Records from a collection:
________________________________________

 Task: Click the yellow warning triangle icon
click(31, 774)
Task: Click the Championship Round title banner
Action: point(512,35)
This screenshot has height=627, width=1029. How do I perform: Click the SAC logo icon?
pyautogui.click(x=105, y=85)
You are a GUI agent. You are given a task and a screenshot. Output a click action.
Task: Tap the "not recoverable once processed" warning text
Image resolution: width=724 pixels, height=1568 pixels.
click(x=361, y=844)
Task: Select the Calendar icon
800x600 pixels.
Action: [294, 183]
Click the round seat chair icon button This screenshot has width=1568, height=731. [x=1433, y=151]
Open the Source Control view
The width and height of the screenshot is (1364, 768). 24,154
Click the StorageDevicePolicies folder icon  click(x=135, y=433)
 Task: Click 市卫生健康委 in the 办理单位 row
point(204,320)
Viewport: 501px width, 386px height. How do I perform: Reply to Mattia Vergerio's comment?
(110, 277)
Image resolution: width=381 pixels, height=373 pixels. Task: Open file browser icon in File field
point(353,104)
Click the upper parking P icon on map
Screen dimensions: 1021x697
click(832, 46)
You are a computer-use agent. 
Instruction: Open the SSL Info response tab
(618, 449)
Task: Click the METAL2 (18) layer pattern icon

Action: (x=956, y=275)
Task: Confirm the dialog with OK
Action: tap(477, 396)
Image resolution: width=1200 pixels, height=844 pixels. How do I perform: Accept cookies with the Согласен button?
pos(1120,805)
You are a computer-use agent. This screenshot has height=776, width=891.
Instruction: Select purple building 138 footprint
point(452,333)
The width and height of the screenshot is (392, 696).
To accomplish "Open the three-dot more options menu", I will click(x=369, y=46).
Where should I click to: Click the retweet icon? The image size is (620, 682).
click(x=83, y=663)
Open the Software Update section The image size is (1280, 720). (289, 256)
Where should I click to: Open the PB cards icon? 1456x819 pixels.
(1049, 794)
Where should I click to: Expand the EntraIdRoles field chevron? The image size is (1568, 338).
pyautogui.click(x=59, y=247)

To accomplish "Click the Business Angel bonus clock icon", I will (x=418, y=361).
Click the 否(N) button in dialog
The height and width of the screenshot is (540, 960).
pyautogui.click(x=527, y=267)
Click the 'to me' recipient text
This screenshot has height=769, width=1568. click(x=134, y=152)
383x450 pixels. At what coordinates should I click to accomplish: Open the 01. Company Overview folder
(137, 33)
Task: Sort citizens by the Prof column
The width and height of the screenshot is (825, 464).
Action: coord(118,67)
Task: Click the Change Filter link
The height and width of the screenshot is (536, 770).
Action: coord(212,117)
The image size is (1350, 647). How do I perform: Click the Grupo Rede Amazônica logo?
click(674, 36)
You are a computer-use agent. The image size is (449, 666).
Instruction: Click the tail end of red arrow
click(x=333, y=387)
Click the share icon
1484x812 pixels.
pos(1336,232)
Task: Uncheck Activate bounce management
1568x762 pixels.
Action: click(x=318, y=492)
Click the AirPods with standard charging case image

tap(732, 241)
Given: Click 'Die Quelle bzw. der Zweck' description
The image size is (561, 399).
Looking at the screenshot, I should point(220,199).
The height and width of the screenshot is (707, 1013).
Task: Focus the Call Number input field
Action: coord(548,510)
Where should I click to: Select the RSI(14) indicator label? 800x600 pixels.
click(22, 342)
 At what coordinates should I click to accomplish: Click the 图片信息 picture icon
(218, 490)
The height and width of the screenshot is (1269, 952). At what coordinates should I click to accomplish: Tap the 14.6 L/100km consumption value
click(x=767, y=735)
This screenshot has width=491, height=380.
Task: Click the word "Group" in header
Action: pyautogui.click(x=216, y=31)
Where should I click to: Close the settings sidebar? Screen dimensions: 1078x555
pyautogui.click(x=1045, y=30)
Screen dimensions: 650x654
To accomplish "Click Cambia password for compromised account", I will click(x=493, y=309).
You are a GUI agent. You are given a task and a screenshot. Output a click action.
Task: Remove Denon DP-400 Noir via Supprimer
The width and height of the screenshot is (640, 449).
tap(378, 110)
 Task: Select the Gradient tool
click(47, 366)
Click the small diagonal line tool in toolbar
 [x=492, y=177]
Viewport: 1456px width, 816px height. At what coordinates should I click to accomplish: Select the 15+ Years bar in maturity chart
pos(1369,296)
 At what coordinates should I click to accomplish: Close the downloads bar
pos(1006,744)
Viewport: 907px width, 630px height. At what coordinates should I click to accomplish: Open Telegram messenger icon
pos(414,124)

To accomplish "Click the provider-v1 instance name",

________________________________________

- [Required action]: How many lines in the data contain "will"? Answer with the number alone.

- [Solution to the problem]: 3